Smith: Five minutes.

Laughlin: Five minutes to go? Can I hold out?

Smith: You’re doing just fine.

Laughlin: Penny said you’re a great guy. She didn’t build it up enough.

Smith: Tell me, for people who didn’t know him, people who never met him, or he’s just a name in a textbook, or maybe they saw a film clip when he died, what’s important for those people to know about Gerald Ford?

Laughlin: What a marvelous, caring humanitarian he was. What a marvelous team member he was. Team in Congress, team in the White House with all, an ability to get along with the other party. I think it’s very important to know that you don’t have to have an outgoing personality, a rah-rah-rah kind of thing, that he had a lifelong career from Eagle Scout to work toward this. And during every one of those years, they were learning years where mistakes were made, but from the mistakes is a new idea – a new way of doing things.

Smith: I had a very clear sense that they really made an effort, as much as they could, to have younger people around them. You live in a bubble, and people who only see you through that bubble are afraid to approach. They only see you in the official capacity. It’s almost a prison of sorts – that fame and celebrity and wealth, and certainly all of the trappings that go with being a president or a former president. I wonder if they ever felt, in some ways, cut off from the kind of natural interchange that I think they enjoyed.

Laughlin: I never got that impression. That’s another reason I didn’t try a little harder, because I felt they already had their lifelong friends. I think that’s important that everyone have close friends, and I just made an assumption. I had a different situation, say with Margaret Thatcher, that I met through another group I was in. She and I hit it off right away, and we got to talking about a project and I was very forceful with her. In fact, don’t we have a picture showing me with her, where she is pointing at me like this and I’m pointing at her? I think there was something about his personality…he was an American I really admired so much. I know what it’s like to have too many things to do. I regret, in a way, now that I’m talking to you, I’m regretting it a little more every moment that I didn’t push harder.

Smith: Was he a workaholic?

Laughlin: I think so.

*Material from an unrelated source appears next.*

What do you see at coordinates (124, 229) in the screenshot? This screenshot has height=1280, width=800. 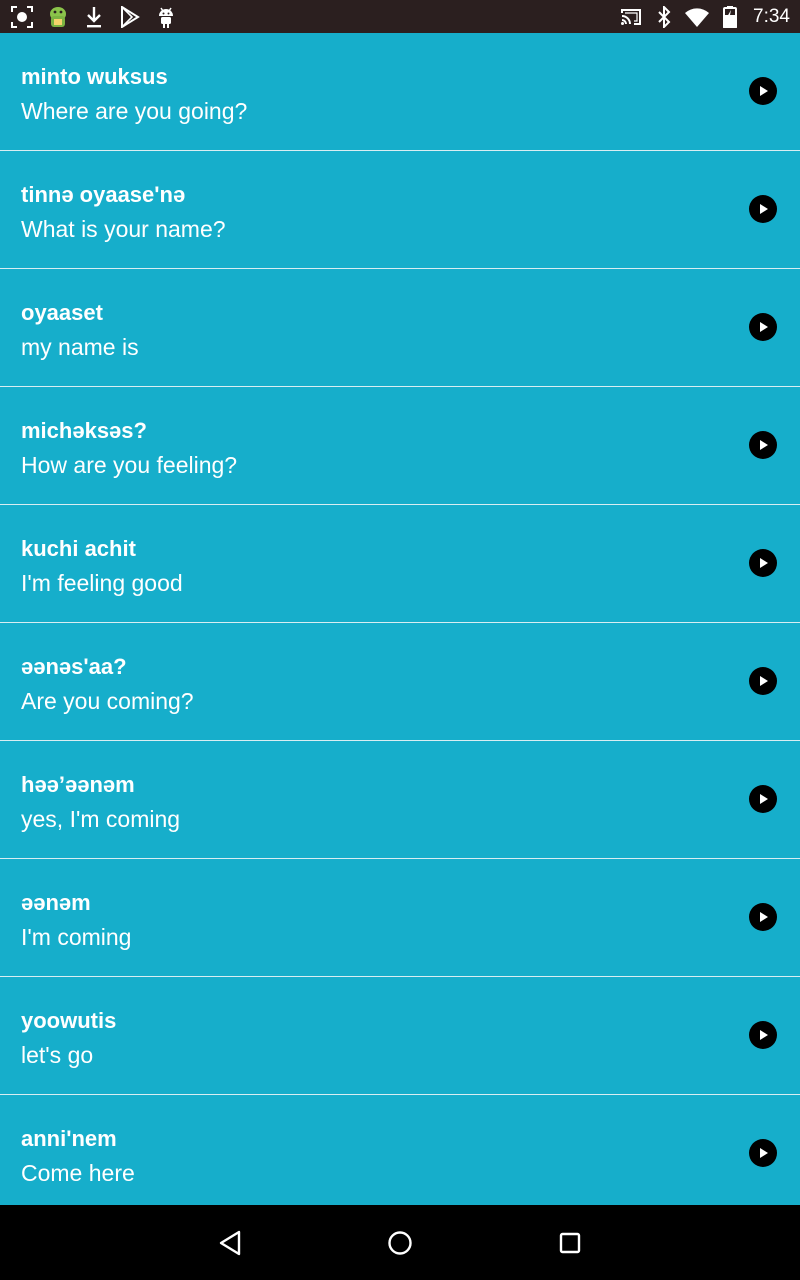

I would be pretty sure. Work, work, work, work. And I just can’t think enough about how fortunate we are in our country to get people like that. I think all too often our media destroy people. In a job like that, they make mistakes – you have to make mistakes. And it gets to be a more public relations for a particular point of view of the Left or the Right. Where I would prefer that we chase hatred away and have love, and bring that love to a marriage to bring children up so the children understand values and caring about people. And I think Ford was sort of like that. But I think if I tried to explain it that way, I don’t know…what do you think he would do?

Smith: I know what you’re saying. Emotionally, he never left Grand Rapids.

Laughlin: He never left.

Smith: No, and the example of his parents was a very powerful one. I think all of his life.

Laughlin: Yeah.

Smith: And that’s a perfect note on which to conclude.

Laughlin: You’re greater than I thought.